There's one major concern I have about selling this project - what if it somehow emits tons of EMI and starts messing with people's devices? I've heard that could land people in big trouble. But there's absolutely no way I'm going to spend ten grand for a product I'd be surprised (pleasantly) if I sold more than five units. Maybe I pull that one trick and market it as a pre-assembled kit, or something.
But then again, with the slow repeat rate and super slow edge rates (I was completely unaware that CD4000 logic was that slow, guess that's a good thing!) it won't emit more than a bee's dick of EMI
But then again again I kinda threw on a random 170V SMPS and I think it makes a slightly audible noise in operation, so that might be spewing out stuff continuously...
Theory meets practice on law enforcement...
I've heard of products produced on the 10k unit scale that went without testing, and apparently without complaint, so it's not impossible... that doesn't mean they passed accidentally, just that no one a. had a persistent problem that was b. traceable to the product.
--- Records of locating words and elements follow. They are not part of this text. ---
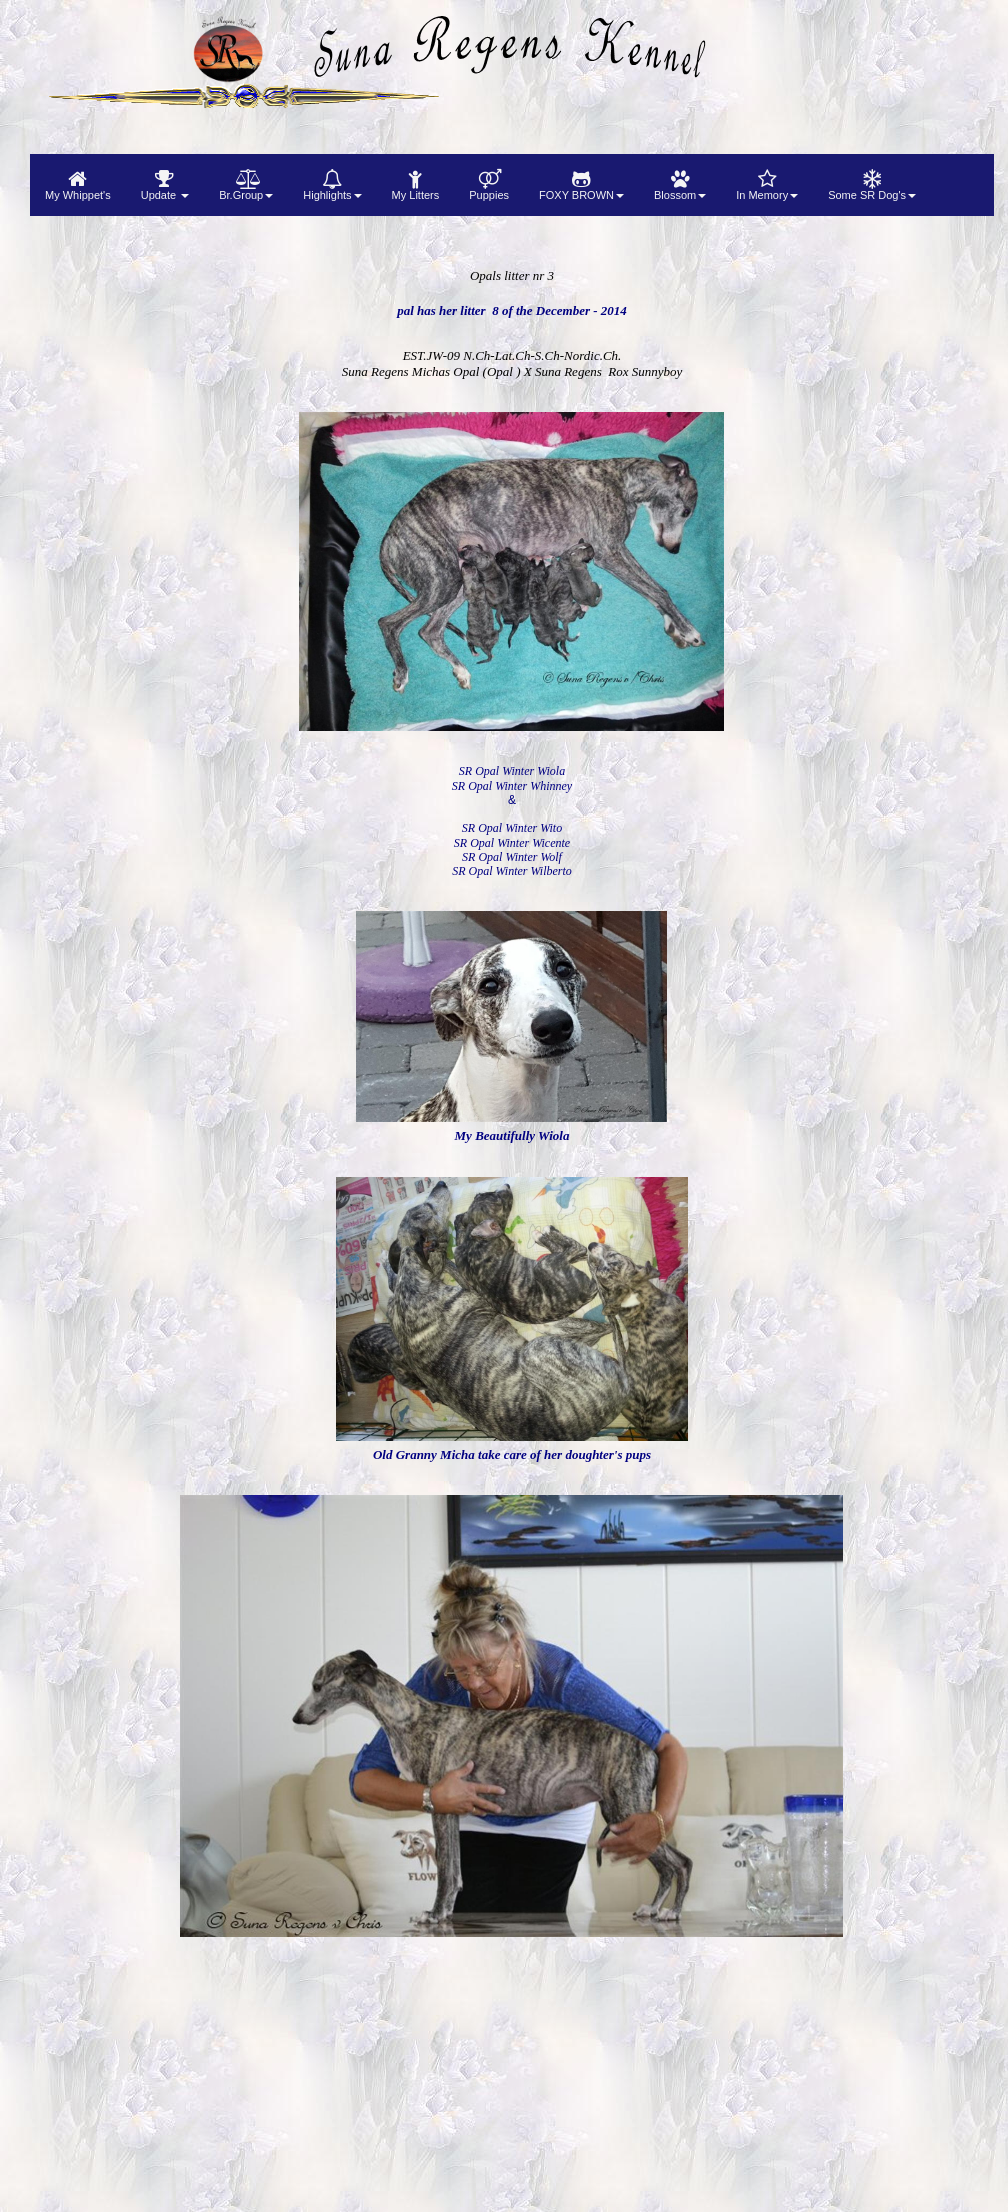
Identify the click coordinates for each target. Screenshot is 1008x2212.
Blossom (680, 185)
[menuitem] (78, 185)
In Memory (767, 185)
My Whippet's (78, 185)
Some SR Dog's (872, 185)
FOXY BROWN (581, 185)
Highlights (332, 185)
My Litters (416, 185)
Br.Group (246, 185)
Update (165, 185)
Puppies (489, 185)
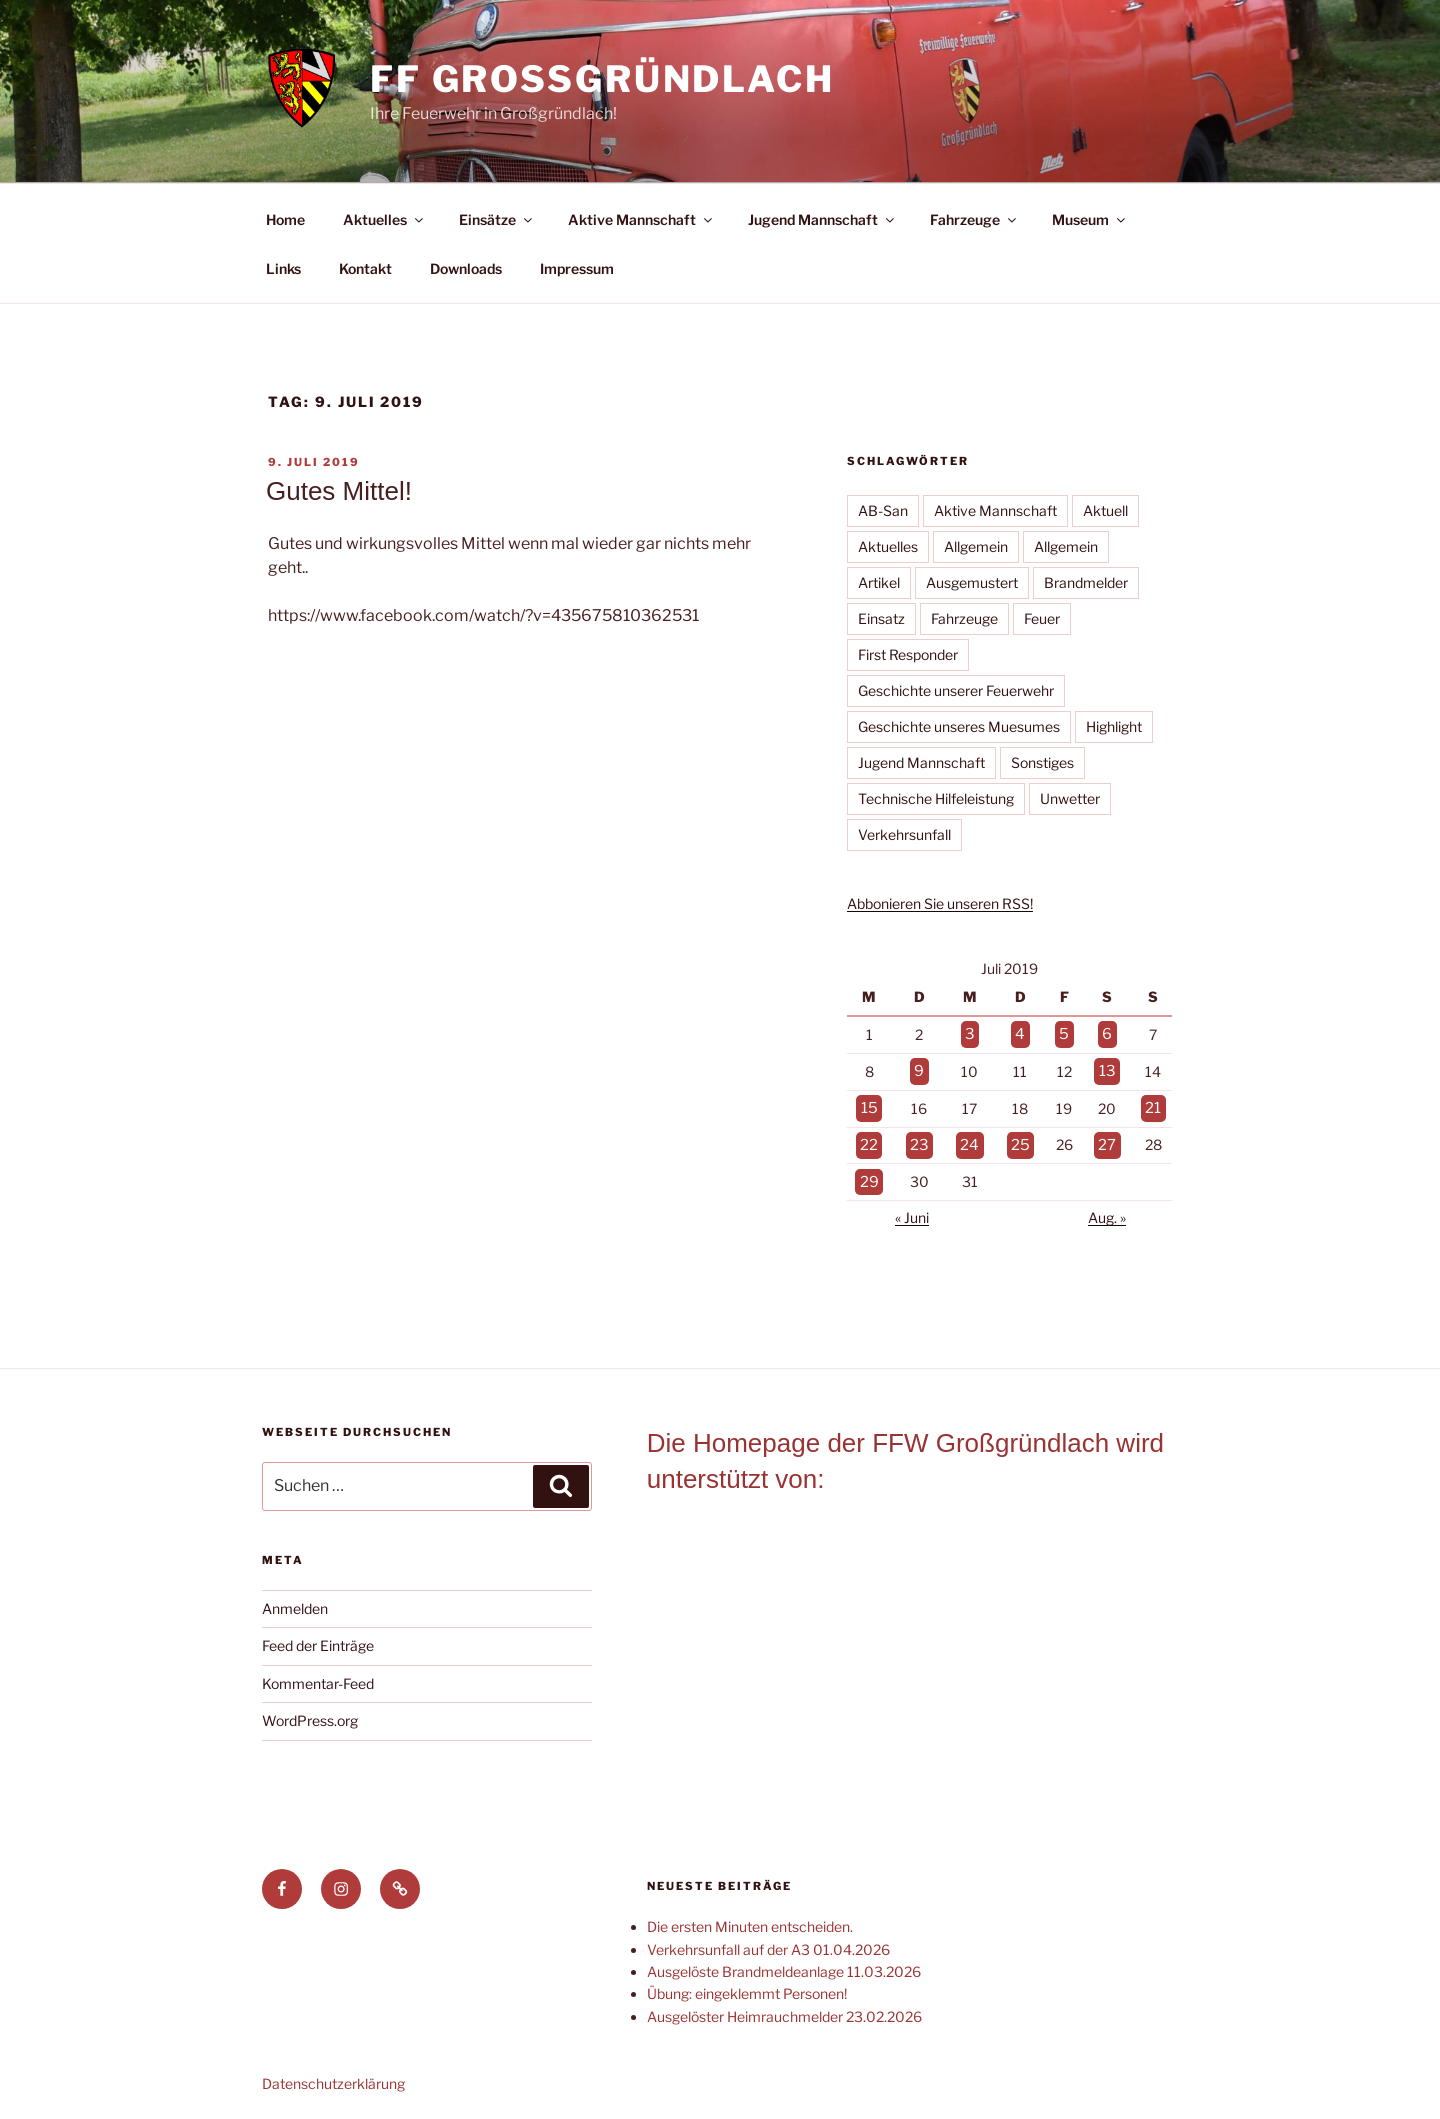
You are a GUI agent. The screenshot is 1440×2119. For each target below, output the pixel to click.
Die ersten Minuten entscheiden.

So, the way the law on this (in the US) works is, AFAIK:
- Sometimes the FCC drives around, listening for things. With their budget and priorities these days, this doesn't happen very often.
- More often, a licensed user -- who takes legal priority, and has authority to file a complaint with the FCC, who then sends a C&D -- complains, and then most often the user simply stops using the offending thing. Assuming they figure out the culprit of course, which may not be obvious.
- If it's persistent, it can escalate to fines and so on.
- And there are clauses for tracing it back to the supplier of an offending product.
So, you need the combination of a customer, and a potential victim that is licensed, and enough complaints to bring it back to you. Or for Part 15 compliance, I honestly don't remember what the deal is, but I'm guessing?- a non-licensed user can complain of interference in relevant bands (broadcast radio for an important example; listeners are of course users of licensed bandwidth in that case), in which case the FCC may decide to investigate further, or may let it sit unless they get repeat complaints, etc. (Rules are different by band, for example the Part 15 permitted unlicensed emissions in ISM bands (13.56MHz, 2.45GHz, etc.) are higher than elsewhere, but still limited to fairly harmless levels.)
Mind, this is not a professional assessment or recommendation. It's a business decision, and like any other, incurs risk -- there's nothing life-changing about violating a law, it's just another cost of operation. (Indeed, legal defenses -- whether vs. civil or state -- are accounted as just another operating expense.)
In short, I would be very, very surprised if this ended up so bad that someone just happened to complain about it, and it ultimately came back to you as a direct liability.
The HV converter is indeed the elephant in the board, and it might be cheap insurance for example to add an LC around it, both ends. At best, jumper the L's and no-pop the C's; at worst, put in values large enough to deal with it. The module being small means it shouldn't radiate too horribly, even if made badly.